= Vorliegender Textauszug =
⟨
Die Antragsteller haben das Bestehen eines Leistungsanspruches auf Bürgergeld glaubhaft gemacht
Der nicht ausgeschüttete Gewinn einer GmbH kann dem Alleingesellschafter und Geschäftsführer nicht – als Einkommen zugerechnet werden, wenn das Stammkapital nicht gesichert ist, denn ss fehlt die Verfügungsbefugnis des selbständig Tätigen über den Gewinn, weil gem. § 30 GmbHG das zur Erhaltung des Stammkapitals erforderliche Vermögen der Gesellschaft nicht an die Gesellschafter ausgezahlt werden darf.
Fazit
1. Der Grundsatz, dass die Ausübung des Gewerbes in der Konstruktion einer bestimmten Gesellschaftsform nicht zu einer privilegierten Stellung des Unternehmers gegenüber sonstigen Selbständigen führen darf (vgl. BSG, Urteil vom 22. August 2013 – B 14 AS 1/13 R – ), gilt auch für die Ein-Personen-GmbH (vgl. auch LSG H., Urteil vom 27. Januar 2022 – L 4 AS 23/20 – ).
2. Für die Berechnung dieses Gewinnes sind auch die Grundsätze der Berechnung des Einkommens aus selbständiger Arbeit nach § 3 der Bürgergeld-Verordnung (Bürgergeld-V) zu beachten, also insbesondere die Berücksichtigung nur von notwendigen Ausgaben ohne Rücksicht auf steuerrechtliche Vorschriften.
3. Eine zeitlich unbegrenzte Versagungsentscheidung erledigt sich noch nicht durch die Stellung eines neuen Leistungsantrages, sondern erst durch eine Entscheidung in der Sache über diesen Antrag.
4. Versagungsbescheide im Bereich des SGB II sind nicht von Gesetzes wegen sofort vollziehbar. Denn die gesetzliche Regelung für die sofortige Vollziehbarkeit in § 39 SGB II erfasst diesen Sachverhalt nicht. Der Hilfebedürftige kann bei Gericht einstweiligen Rechtsschutz beantragen.
Anmerkung vom Experten für Sozialrecht Detlef Brock
Aktuell gibt das LSG Baden-Württemberg mit Urteil Az. L 3 AS 2341/23 bekannt, dass ein Bürgergeld- Empfänger kein Rechtsschutzbedürfnis für die Aufhebung des Versagungsbescheides vom Jobcenter hat, wenn mit Erlass der Bewilligungsbescheide gemäß § 39 Abs. 2 SGB X sich dieser auf andere Weise erledigt hat.
⟩
= Vorliegendes Material =
⟨
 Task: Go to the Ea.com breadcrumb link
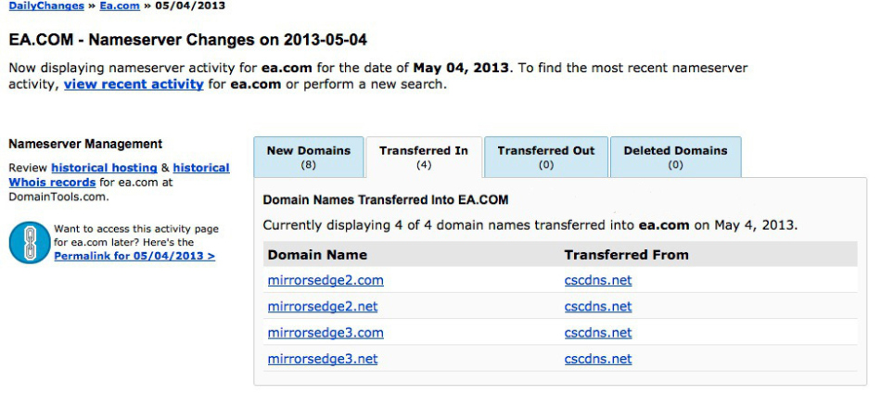coord(119,6)
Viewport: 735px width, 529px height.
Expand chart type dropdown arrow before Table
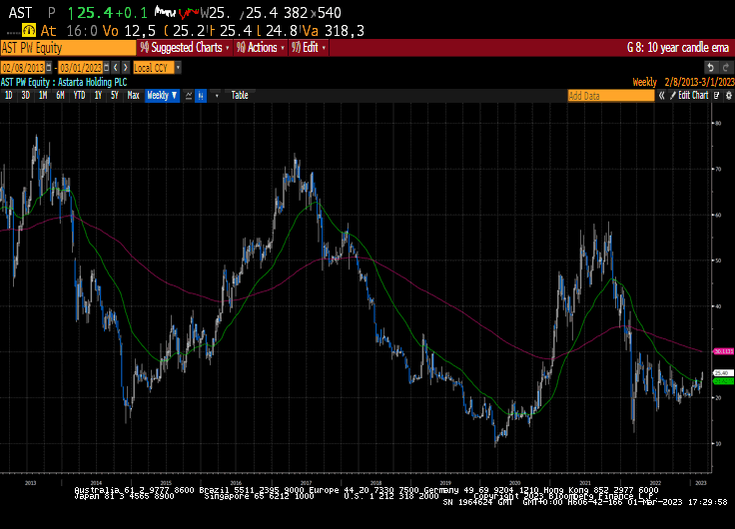pyautogui.click(x=216, y=96)
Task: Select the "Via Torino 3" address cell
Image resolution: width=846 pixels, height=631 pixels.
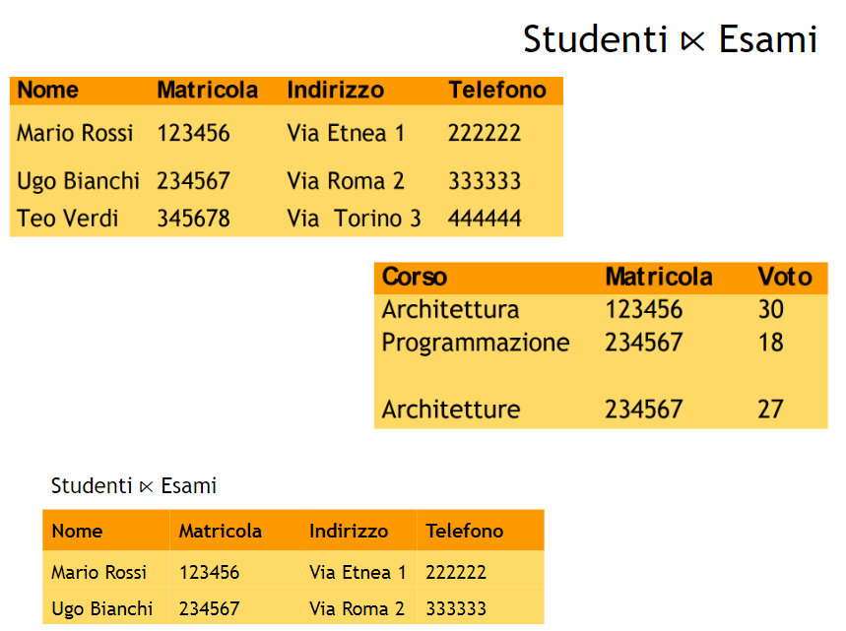Action: [354, 219]
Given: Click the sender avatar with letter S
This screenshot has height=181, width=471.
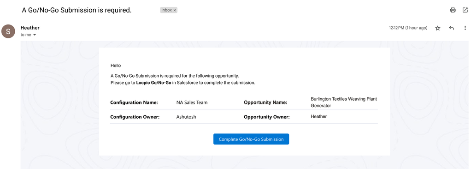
⟩
= Arbeitsaufträge =
A) Beantworten Sie zum Textauszug über das Bürgergeld die folgenden Fragen:
(i) Welcher Paragraph des GmbHG verbietet, das zur Erhaltung des Stammkapitals erforderliche Vermögen an die Gesellschafter auszuzahlen?
(ii) Wodurch erledigt sich laut Punkt 3 des Fazits eine zeitlich unbegrenzte Versagungsentscheidung?
(iii) Welches Gericht gibt laut der Anmerkung das Urteil mit dem Aktenzeichen L 3 AS 2341/23 bekannt?
B) Schreiben Sie aus dem Textauszug über das Bürgergeld wortgetreu ab, beginnend mit „Die Antragsteller haben“ und fortlaufend bis einschließlich „ausgezahlt werden darf.“.

= Lösungen je Aufgabe =
A)
(i) § 30 GmbHG
(ii) Erst durch eine Entscheidung in der Sache über den neuen Leistungsantrag
(iii) Das LSG Baden-Württemberg

B)
Die Antragsteller haben das Bestehen eines Leistungsanspruches auf Bürgergeld glaubhaft gemacht
Der nicht ausgeschüttete Gewinn einer GmbH kann dem Alleingesellschafter und Geschäftsführer nicht – als Einkommen zugerechnet werden, wenn das Stammkapital nicht gesichert ist, denn ss fehlt die Verfügungsbefugnis des selbständig Tätigen über den Gewinn, weil gem. § 30 GmbHG das zur Erhaltung des Stammkapitals erforderliche Vermögen der Gesellschaft nicht an die Gesellschafter ausgezahlt werden darf.